Melinda notes some of the book’s findings: “A study of Canadian boys with an average age of 14, found a correlation between their frequent consumption of porn and their agreement with the idea that it is acceptable to hold a girl down and force her to have sex.

Another study of Italian adolescents 14-19 found an association between porn use and sexually harassing a peer and forcing someone into sex”.

There is chilling confirmation that the imagination and expectations of young girls has been groomed by porn-scenarios.

Recently one young girl asked Melinda: “Is it romantic for a boy to stalk me?” Another girl asked: “Is it okay if he wants to beat me, spit in my face and pull my hair?”

Pornography lives on heightening male excitement, which rides upon the dehumanisation of its vulnerable “targets”.

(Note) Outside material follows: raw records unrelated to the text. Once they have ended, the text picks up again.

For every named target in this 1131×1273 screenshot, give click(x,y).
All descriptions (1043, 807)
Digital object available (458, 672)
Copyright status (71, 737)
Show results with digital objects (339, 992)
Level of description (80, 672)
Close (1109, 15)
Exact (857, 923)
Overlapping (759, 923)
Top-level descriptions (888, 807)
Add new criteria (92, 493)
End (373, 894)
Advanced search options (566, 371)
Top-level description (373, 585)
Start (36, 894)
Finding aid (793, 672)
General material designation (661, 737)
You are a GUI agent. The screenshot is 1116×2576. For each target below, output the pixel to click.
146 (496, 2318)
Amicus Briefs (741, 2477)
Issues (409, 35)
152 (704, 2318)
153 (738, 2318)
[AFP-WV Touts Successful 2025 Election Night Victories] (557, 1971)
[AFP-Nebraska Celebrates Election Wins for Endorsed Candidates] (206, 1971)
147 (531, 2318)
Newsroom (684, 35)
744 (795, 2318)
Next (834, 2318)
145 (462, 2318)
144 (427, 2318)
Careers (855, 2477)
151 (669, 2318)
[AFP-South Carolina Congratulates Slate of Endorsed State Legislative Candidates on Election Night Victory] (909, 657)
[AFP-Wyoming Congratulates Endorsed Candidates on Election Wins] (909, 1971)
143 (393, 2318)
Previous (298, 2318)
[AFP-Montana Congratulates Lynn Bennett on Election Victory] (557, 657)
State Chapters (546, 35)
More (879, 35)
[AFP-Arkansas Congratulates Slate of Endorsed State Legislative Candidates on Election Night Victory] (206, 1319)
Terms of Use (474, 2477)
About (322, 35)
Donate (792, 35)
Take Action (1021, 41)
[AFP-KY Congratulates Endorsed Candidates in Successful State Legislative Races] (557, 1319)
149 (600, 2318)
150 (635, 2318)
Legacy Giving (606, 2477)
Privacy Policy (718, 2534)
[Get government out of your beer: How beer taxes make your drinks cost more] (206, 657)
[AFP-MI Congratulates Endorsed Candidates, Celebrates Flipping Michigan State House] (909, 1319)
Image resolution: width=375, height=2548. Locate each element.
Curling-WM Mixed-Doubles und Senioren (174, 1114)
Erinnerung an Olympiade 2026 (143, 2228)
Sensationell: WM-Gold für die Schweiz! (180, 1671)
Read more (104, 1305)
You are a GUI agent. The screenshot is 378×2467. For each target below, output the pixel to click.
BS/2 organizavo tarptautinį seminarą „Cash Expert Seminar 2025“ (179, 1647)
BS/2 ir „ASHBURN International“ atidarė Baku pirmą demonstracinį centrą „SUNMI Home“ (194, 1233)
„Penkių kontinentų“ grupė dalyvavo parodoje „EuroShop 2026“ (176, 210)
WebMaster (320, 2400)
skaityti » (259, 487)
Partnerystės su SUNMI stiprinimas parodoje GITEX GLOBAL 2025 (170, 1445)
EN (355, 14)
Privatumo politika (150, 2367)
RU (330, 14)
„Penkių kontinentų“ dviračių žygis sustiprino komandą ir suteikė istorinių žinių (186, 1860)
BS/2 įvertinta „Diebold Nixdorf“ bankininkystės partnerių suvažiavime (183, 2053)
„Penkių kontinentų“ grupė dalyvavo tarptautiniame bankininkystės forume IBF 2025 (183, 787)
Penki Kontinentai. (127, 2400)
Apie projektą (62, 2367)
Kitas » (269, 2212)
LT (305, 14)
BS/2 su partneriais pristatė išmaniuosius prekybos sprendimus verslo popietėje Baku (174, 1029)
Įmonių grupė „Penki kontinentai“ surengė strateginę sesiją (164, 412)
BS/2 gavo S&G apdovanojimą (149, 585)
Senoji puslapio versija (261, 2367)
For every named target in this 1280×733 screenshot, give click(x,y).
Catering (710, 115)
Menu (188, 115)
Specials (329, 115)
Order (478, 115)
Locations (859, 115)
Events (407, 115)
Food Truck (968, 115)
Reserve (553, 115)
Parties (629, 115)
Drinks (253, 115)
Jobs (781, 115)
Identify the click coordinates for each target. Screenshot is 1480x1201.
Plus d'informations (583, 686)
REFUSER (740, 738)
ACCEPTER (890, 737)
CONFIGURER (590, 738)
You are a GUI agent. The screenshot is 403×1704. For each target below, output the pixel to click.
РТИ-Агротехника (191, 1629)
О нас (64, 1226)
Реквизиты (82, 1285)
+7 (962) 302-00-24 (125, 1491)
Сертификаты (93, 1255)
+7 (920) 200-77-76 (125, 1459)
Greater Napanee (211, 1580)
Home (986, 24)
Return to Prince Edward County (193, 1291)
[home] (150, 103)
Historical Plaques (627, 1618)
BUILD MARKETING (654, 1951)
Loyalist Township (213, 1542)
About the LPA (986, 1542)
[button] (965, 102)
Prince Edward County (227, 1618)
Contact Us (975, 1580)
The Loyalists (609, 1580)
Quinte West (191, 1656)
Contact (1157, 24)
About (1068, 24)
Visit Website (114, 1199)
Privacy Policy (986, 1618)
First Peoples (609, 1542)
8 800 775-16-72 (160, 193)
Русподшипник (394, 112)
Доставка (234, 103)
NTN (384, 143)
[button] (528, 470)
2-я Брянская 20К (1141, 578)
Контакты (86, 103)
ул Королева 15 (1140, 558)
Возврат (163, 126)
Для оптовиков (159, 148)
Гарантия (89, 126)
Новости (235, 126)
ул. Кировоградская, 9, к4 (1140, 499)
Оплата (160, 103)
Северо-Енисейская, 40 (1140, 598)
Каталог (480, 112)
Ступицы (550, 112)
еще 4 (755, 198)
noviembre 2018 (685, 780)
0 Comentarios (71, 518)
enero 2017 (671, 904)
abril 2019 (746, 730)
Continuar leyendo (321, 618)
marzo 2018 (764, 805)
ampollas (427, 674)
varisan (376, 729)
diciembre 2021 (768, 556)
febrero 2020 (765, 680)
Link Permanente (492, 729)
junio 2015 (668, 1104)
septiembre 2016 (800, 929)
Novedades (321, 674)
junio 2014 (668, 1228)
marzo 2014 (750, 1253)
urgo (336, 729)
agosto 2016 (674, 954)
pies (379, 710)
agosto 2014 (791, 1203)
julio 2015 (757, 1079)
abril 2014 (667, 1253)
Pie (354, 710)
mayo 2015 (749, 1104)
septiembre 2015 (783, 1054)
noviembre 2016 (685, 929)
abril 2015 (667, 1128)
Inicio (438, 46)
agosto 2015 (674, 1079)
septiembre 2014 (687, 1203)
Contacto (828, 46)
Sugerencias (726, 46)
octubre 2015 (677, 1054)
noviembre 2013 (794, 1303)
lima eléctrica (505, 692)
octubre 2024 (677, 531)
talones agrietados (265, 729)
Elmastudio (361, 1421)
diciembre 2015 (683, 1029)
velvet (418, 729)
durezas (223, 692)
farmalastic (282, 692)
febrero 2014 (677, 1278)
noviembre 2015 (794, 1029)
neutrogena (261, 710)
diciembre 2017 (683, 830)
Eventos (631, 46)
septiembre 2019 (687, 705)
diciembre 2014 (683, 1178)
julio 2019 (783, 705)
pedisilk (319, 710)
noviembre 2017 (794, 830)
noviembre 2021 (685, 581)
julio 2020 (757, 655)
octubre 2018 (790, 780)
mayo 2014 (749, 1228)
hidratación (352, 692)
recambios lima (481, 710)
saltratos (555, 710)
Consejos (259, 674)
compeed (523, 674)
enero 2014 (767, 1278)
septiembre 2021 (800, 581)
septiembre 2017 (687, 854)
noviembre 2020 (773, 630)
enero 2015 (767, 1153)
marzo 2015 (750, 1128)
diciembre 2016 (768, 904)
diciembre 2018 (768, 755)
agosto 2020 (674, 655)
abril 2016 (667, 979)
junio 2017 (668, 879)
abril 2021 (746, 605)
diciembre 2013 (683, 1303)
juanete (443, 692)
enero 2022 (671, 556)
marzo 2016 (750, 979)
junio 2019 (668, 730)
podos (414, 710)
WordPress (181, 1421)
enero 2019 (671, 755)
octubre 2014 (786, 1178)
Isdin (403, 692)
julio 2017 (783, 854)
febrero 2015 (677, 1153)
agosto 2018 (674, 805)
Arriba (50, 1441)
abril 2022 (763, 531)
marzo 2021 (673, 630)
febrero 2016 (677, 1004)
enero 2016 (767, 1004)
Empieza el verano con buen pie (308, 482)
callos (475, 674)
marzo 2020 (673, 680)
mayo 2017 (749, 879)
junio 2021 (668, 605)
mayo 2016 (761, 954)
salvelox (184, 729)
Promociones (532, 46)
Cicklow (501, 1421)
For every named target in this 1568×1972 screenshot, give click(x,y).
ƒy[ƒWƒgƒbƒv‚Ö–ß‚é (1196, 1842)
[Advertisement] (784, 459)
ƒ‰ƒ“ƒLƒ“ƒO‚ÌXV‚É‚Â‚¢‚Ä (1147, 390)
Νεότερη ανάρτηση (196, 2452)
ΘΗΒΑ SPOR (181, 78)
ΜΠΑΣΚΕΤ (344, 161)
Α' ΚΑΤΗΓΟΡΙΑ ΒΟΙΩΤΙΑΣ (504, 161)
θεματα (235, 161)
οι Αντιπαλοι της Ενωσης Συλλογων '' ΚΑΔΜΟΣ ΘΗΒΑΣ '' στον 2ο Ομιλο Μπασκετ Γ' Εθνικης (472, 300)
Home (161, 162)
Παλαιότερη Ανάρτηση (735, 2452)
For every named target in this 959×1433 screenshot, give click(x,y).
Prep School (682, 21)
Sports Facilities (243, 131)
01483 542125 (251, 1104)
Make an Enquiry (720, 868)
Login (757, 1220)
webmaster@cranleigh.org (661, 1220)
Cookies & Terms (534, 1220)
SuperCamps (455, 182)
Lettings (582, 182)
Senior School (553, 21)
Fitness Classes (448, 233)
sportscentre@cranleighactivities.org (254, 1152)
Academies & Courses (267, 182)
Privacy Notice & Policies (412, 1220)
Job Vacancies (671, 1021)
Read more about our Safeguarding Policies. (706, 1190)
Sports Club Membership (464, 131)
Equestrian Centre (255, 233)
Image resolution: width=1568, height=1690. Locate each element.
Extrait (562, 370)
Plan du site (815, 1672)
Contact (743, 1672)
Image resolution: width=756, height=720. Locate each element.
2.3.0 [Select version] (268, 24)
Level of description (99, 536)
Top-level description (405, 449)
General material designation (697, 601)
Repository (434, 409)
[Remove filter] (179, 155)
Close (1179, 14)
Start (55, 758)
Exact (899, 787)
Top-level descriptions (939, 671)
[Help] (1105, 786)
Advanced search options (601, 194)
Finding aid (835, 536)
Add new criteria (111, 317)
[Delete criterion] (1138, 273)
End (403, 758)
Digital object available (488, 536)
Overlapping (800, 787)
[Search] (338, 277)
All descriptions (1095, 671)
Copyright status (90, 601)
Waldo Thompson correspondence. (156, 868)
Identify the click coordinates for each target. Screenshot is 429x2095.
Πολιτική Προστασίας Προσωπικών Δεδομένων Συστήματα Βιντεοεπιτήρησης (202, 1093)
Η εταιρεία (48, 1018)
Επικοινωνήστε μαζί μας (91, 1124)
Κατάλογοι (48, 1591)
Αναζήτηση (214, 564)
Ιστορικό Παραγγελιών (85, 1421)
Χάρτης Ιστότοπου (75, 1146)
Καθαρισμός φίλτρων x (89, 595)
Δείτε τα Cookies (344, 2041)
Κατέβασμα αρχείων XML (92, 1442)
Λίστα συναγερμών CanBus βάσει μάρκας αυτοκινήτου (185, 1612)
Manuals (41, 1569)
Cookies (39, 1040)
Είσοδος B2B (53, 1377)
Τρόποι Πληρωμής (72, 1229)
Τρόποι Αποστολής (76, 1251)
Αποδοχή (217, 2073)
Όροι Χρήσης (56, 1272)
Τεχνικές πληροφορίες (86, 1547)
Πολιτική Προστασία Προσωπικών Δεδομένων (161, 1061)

Melinda, spoke of an emerging ‘genre’ being widely sought through on-line sites: “It’s called ‘Refugee Porn’- and although I have seen so much I wished I would never see, this chilled me in a whole new way.”

“The sites offer choices about whether the viewers victims wear a hajib or not. Women on the run, some with babies, some pregnant, all desperate… every woman, child or elderly is offered up to the global porn complex…”, Melinda’s voice trails off in disgust.

Eurydice’s murder and assault recalls the rape/murder of the Irish ABC personality, Jill Meagher in Melbourne nearly six years ago.

Jill’s attacker, Adrian Bayley, now in jail for life, was at the time out on parole. He rehearsed his porn-fuelled power over prostitutes and strippers before he “hunted” down Jill Meagher.

One stripper wrote: “he’d touched me and told me how he wanted to choke women and things.” One of Bayley’s girlfriends told police that he was using her computer to access rape porn.

Jill Meagher’s widower, Tom, who has returned to his native Ireland, wrote an unflinching piece arguing that it was dangerous to dismiss these horrific crimes as the acts of monsters and outsiders.

He points that sexual violence against girls and women is most often perpetrated in a culture that makes forceful and degrading sexualised violence the domain of the “normal guy.”

Elsewhere, he acknowledges that graphic online pornography “destroys the emotional lives of young people” and contributes to them have deformed and distorted ideas of human relationships.

At the moment it is not known what Jaymes Todd, the person alleged by Police to have murdered Eurydice Dixon was doing before her death.

Melinda observes unstintingly: “Even if it’s not directly causative, Todd has been raised in a porn culture, which uses sadistic violence, and the fantasy that women ‘like to be destroyed’ as a masturbatory aid and democratic right.”